2 I agreed with the liquidators that the payments constituted unfair preferences to the defendant under s 329 of the Companies Act (Cap 50, 2006 Rev Ed) (“the CA”) read with s 99(5) of the Bankruptcy Act (Cap 20, 2009 Rev Ed) (“the BA”). Consequently, I ordered the defendant to repay the sum of $766,799.45 to the Company. The defendant has appealed against my decision.
The facts
3 The Company was a family business founded by the defendant’s husband, Liew Sen Keong (“Liew”), and some of his business friends in 2001. It operated in the construction industry in Singapore, leasing equipment such as gondolas and mast climbing work platforms. The defendant and her brother, Lawrence Chan Tien Chih (“Lawrence”), joined the Company in 2002. Liew was the managing director of the Company from its inception. Lawrence and the defendant were subsequently appointed executive directors in 2004 and 2006, respectively.
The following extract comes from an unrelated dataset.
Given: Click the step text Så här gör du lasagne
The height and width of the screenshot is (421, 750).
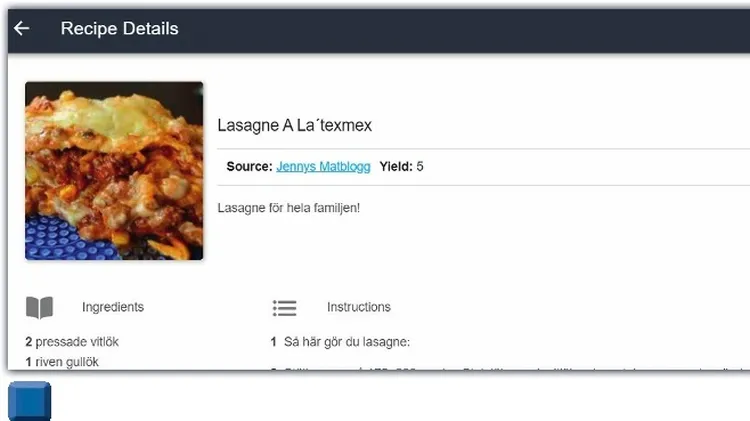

4 In 2009, plans were made for an initial public offering to expand the business. A new company, CCM Group Ltd (“CCMG”), was incorporated as the corporate vehicle for the public listing. CCMG was listed and started trading on 5 June 2010. The Company was restructured as a wholly owned subsidiary of CCMG. The defendant, Liew, and Lawrence were all directors of CCMG, with Liew as the chairman of the board of directors.
5 Subsequently in 2013, the Company’s business deteriorated and it faced cost overruns for many of its construction projects. The Company’s audited financial statements for the financial year ended 31 December 2013 (“FY2013”) showed that the Company suffered a net loss of approximately $21.1m and had a negative net asset position of approximately $7.7m at the end of that financial year.
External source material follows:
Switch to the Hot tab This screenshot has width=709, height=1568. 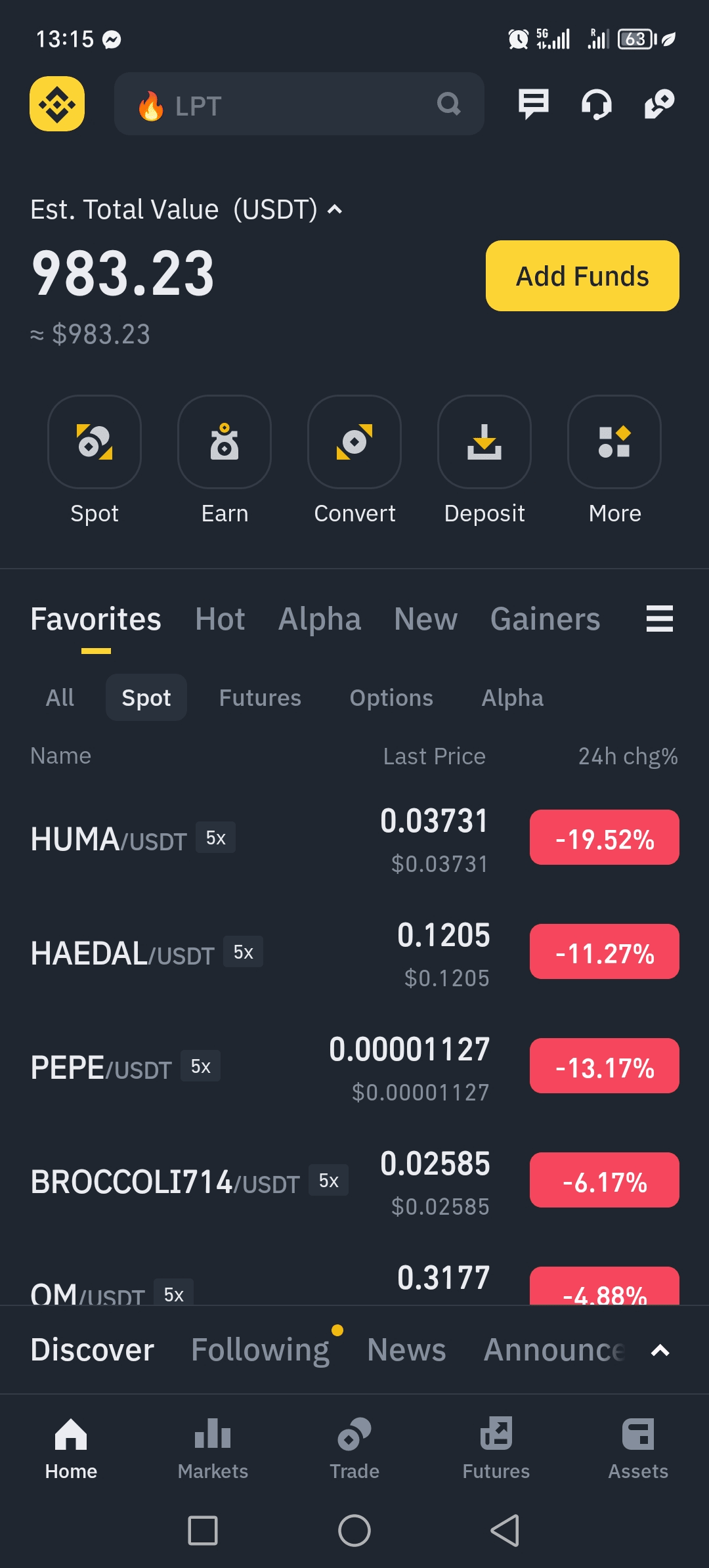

6 It was undisputed that as at 31 December 2013, the Company owed the defendant the sum of $766,799.45 which comprised a loan of $500,000 given by the defendant in April 2013 and various payments amounting to $266,799.45 made by the defendant on behalf of the Company from 2010 to December 2013.
7 The defendant resigned as a director of both the Company and CCMG with effect from 1 February 2014. Lawrence resigned as a director of the Company with effect from 28 April 2014 and as a director of CCMG with effect from 1 February 2014.
8 On 14 February 2014, the Company made the following payments in discharge of the debt of $766,799.45 owing to the defendant (“the Payments”):
(a) two cheques in the amounts of $300,000 and $266,799.45 drawn in favour of the defendant; and
(b) a cheque in the amount of $200,000 drawn in favour of Liew. Although this cheque was drawn in favour of Liew, it was common ground that it was issued in repayment of the debt owed by the Company to the defendant.
All three cheques were dated 14 February 2014. They were presented for payment and cleared on 20 March 2014.
9 On 16 April 2014, one of the Company’s creditors, Guan Chuan Engineering Pte Ltd (“Guan Chuan”), applied for a winding up order against the Company. This application was based on an unpaid progress claim for the amount of $238,450.69 issued by Guan Chuan to the Company on 14 January 2014, and a statutory letter of demand by Guan Chuan for the same claim dated 21 March 2014.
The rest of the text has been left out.